After a moment of questioning, eyeball to eyeball around the room, everyone's gaze was drawn inexorably to Spike, who was studying the interior of his mug with pensive uncertainty. "Thought it'd add something to the taste," he said, then caught sight of Willow's face. "Well what'd you expect? It's shiny and green and you leave it sitting about on the coffee table. Thought it was an hors d'oeuvre."
Baring her gritted teeth like a scary little fox, Willow stood and aimed a gun-finger at him. "You owe me beetles, mister!"
Which was how Spike and Xander ended up scouting the graveyard that night and turning over logs to aim flashlights at the crawly things underneath.

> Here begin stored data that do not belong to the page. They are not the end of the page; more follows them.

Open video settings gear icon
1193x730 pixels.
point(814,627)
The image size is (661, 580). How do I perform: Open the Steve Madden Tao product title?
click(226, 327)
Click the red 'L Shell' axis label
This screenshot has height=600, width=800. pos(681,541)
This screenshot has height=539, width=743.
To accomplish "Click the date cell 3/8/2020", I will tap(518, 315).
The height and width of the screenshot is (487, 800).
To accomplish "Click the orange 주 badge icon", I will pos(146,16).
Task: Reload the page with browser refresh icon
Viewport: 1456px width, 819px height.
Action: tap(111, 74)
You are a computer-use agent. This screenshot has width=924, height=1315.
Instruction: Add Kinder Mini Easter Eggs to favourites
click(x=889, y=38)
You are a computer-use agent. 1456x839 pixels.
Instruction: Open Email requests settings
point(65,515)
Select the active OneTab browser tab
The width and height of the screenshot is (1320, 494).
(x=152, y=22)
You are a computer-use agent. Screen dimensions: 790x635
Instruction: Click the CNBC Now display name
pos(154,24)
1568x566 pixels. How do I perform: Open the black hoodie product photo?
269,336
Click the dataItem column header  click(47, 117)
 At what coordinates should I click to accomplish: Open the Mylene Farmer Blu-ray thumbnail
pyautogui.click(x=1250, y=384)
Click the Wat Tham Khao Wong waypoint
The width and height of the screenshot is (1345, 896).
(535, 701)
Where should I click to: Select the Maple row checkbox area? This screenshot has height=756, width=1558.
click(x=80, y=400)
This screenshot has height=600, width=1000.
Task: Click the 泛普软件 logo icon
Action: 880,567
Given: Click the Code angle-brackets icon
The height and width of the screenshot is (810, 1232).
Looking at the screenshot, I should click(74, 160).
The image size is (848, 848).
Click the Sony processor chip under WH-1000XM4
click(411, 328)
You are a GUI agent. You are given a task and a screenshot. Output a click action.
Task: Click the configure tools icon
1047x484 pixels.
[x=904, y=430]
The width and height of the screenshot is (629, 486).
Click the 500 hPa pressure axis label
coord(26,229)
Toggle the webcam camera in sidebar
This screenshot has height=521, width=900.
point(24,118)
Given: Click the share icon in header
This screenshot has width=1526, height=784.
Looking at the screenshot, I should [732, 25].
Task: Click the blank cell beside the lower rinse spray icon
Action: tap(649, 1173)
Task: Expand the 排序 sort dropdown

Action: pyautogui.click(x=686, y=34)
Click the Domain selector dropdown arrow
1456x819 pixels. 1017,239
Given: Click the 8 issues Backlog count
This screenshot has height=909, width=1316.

"I hate you," Xander said for the tenth time. "I could be spooning with Anya right now if you hadn't needed to spice up your toddy."
"Oh please. Not like you're missing your big performance, is it?"
Xander's swinging flashlight beam caught the vampire's smirk. "What the hell is that supposed to mean?"
"It's innuendo, precious." He rolled the words off his tongue like honey. "You know what it means."
Spike halted unexpectedly, hand fanned to his belly. "God."
Xander moved on, then returned after a minute when it became clear Spike was rooted to the spot. "What is it?" he asked, shining his light up and down the other man's body and pretending like he had good reason to.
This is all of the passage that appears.